Records shown:
BEGIN

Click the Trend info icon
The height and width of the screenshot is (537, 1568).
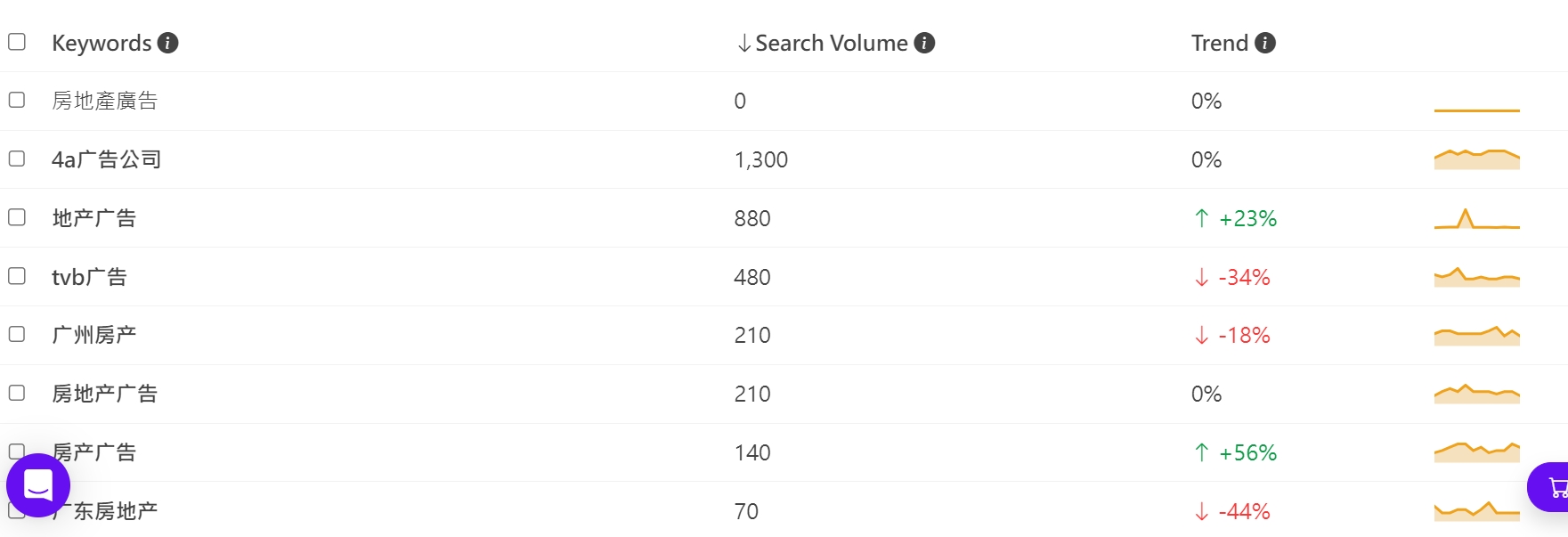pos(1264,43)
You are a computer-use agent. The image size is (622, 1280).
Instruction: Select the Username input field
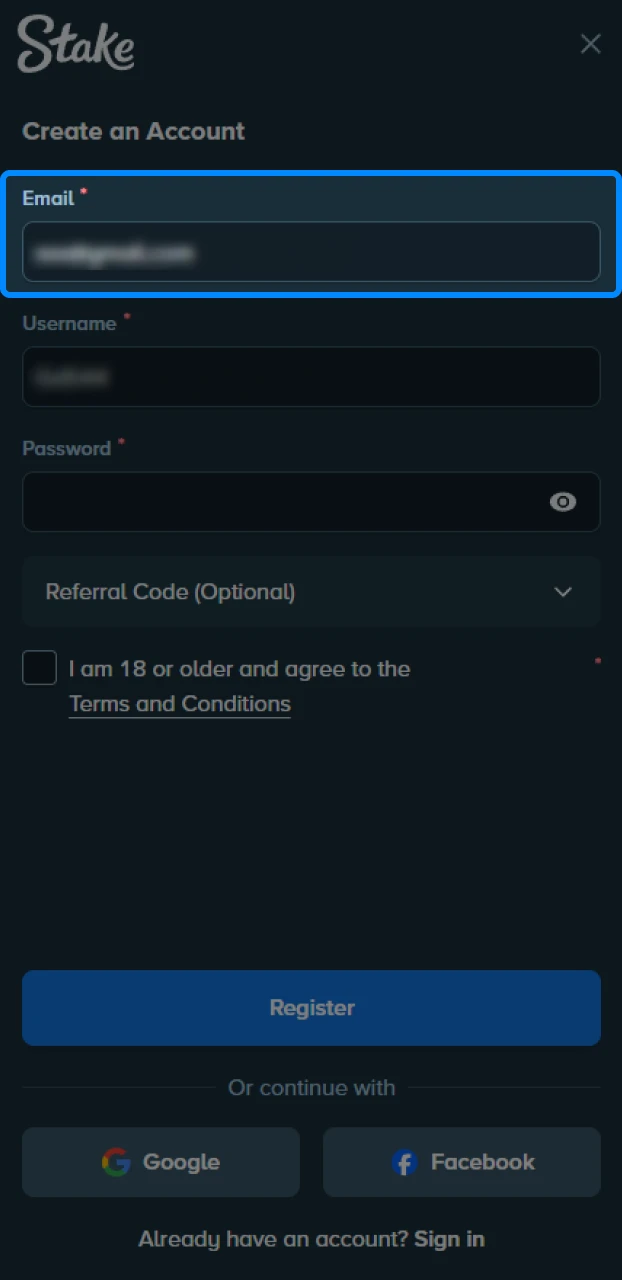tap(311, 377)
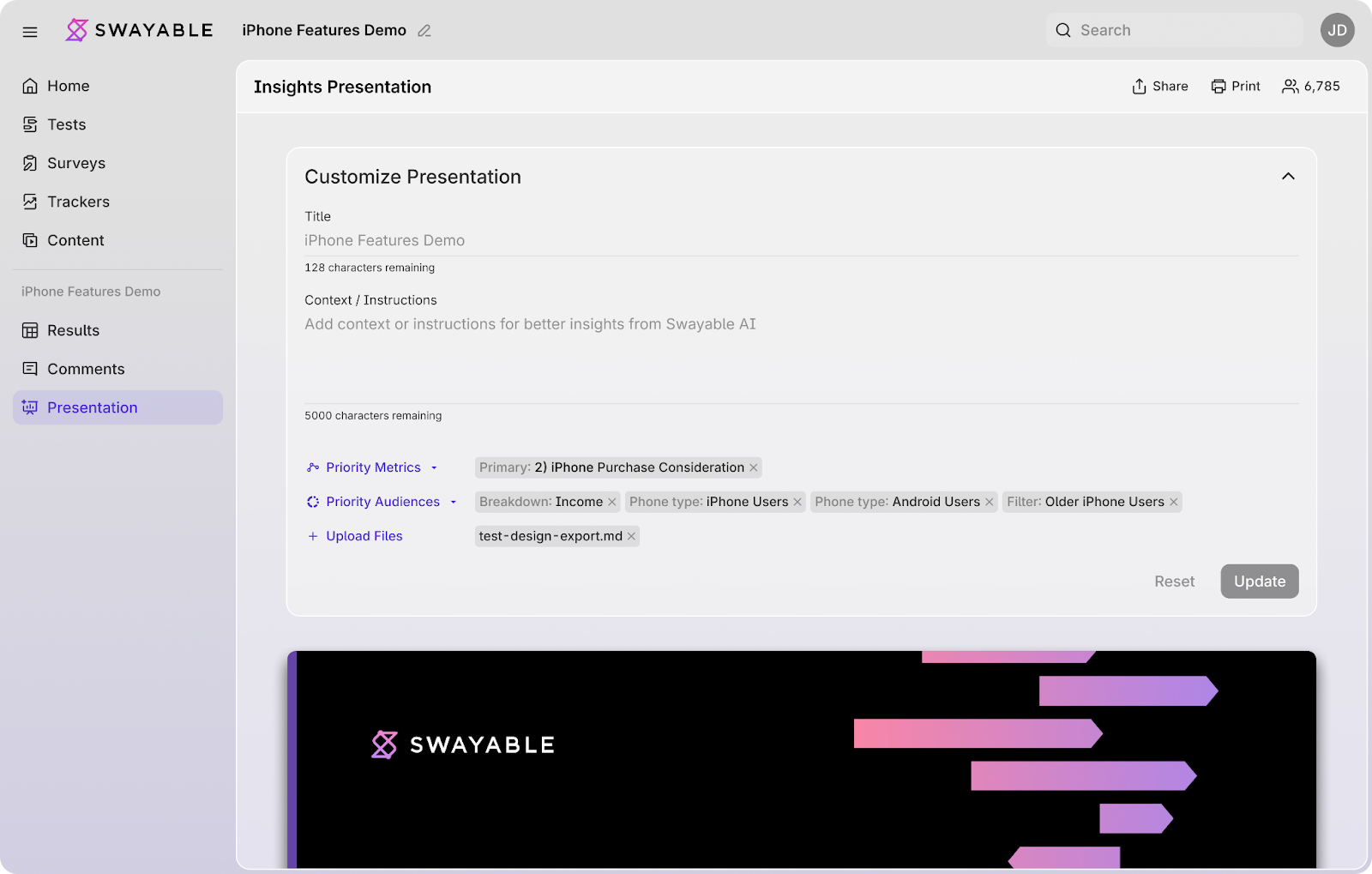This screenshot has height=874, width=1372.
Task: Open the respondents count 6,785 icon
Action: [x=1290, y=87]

END
BEGIN

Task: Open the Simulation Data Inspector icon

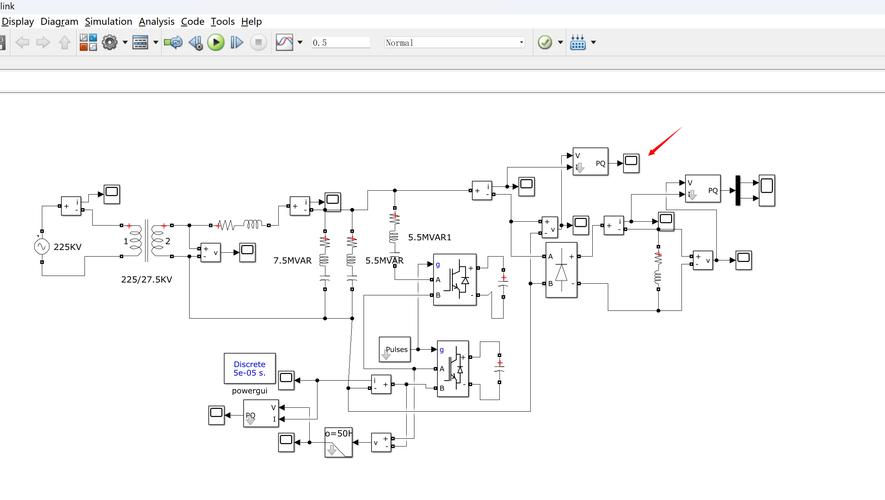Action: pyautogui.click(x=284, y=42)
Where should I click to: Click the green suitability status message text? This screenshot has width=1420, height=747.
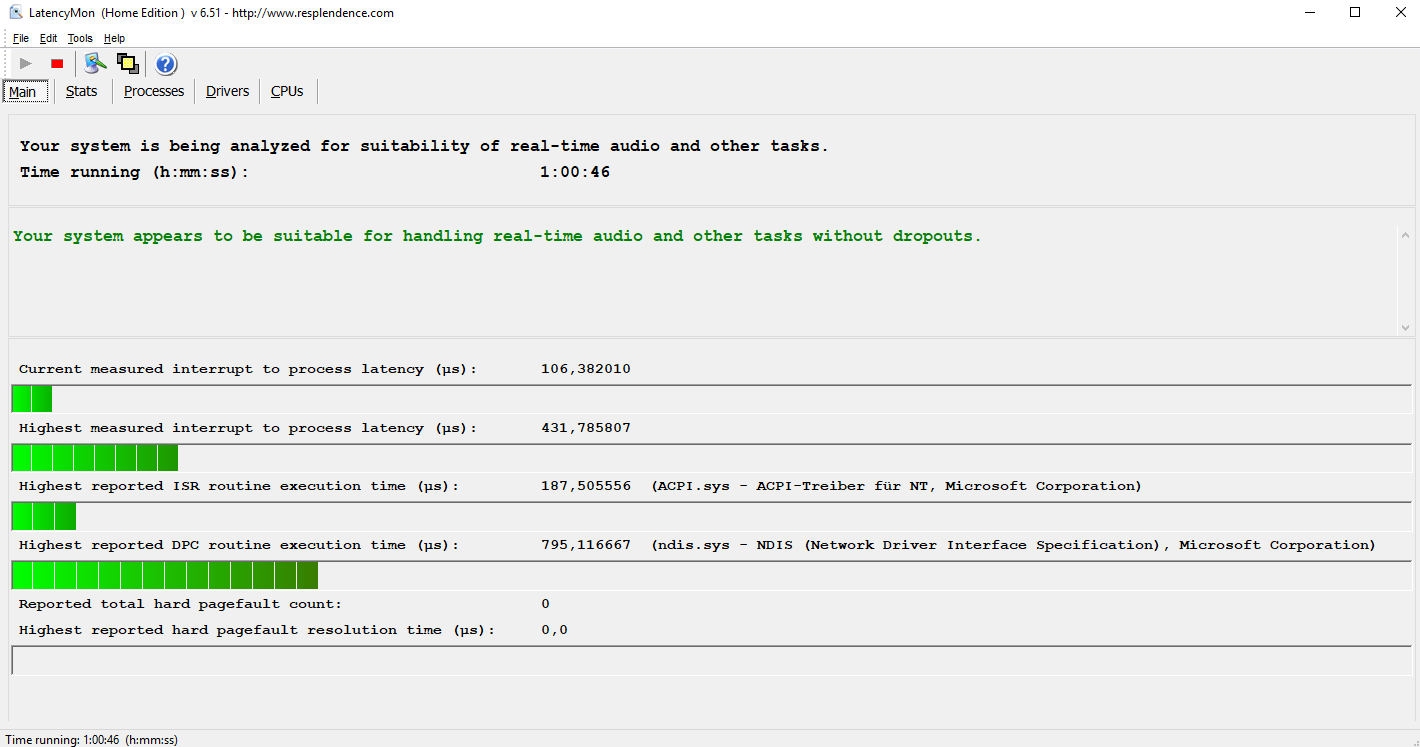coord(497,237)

END
BEGIN

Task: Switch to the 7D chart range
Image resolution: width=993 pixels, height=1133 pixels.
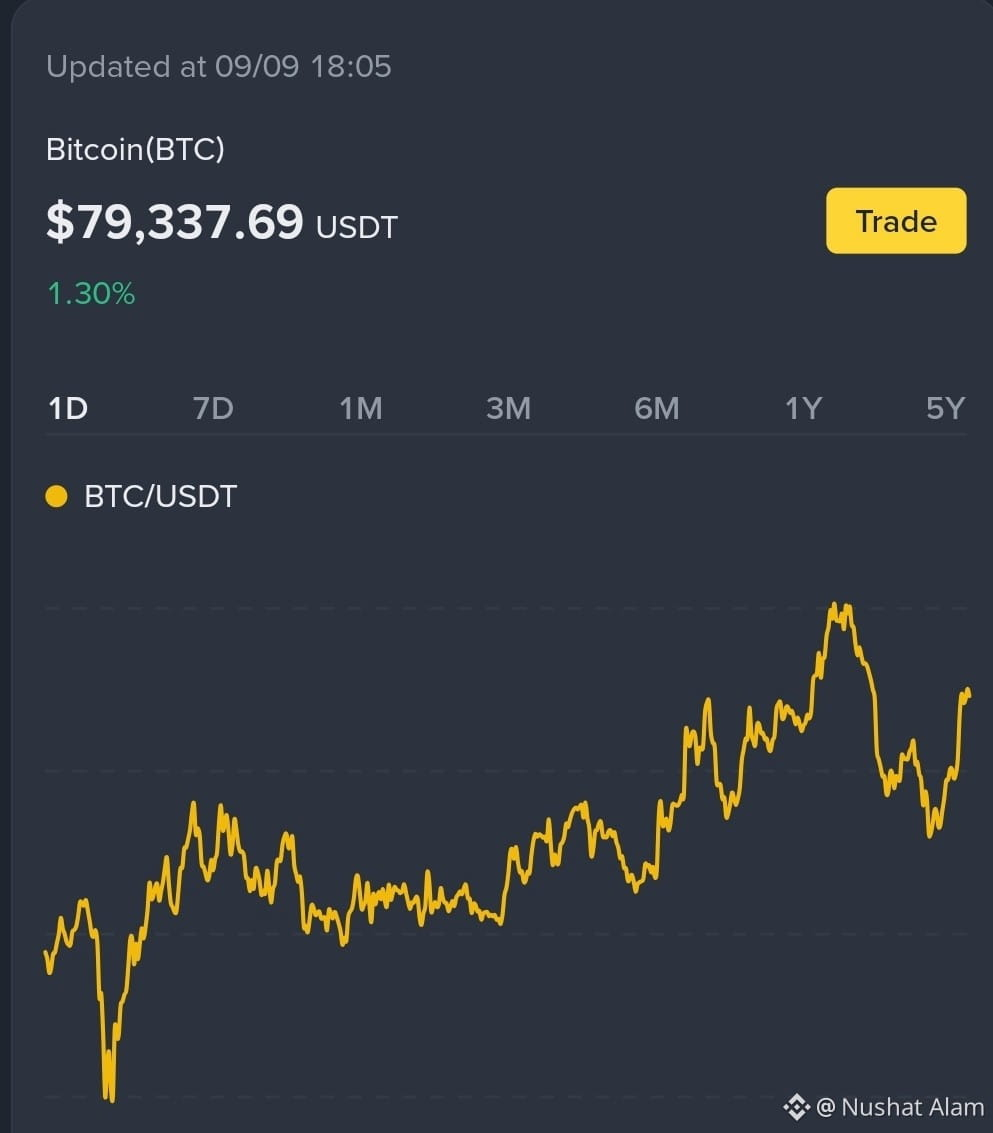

END

Work instructions: An exact, complete copy of the lines above from the one with "Task: Switch to the 7D chart range" through the one with "Image resolution: width=993" is the whole answer.

Completed task:
Task: Switch to the 7D chart range
Image resolution: width=993 pixels, height=1133 pixels.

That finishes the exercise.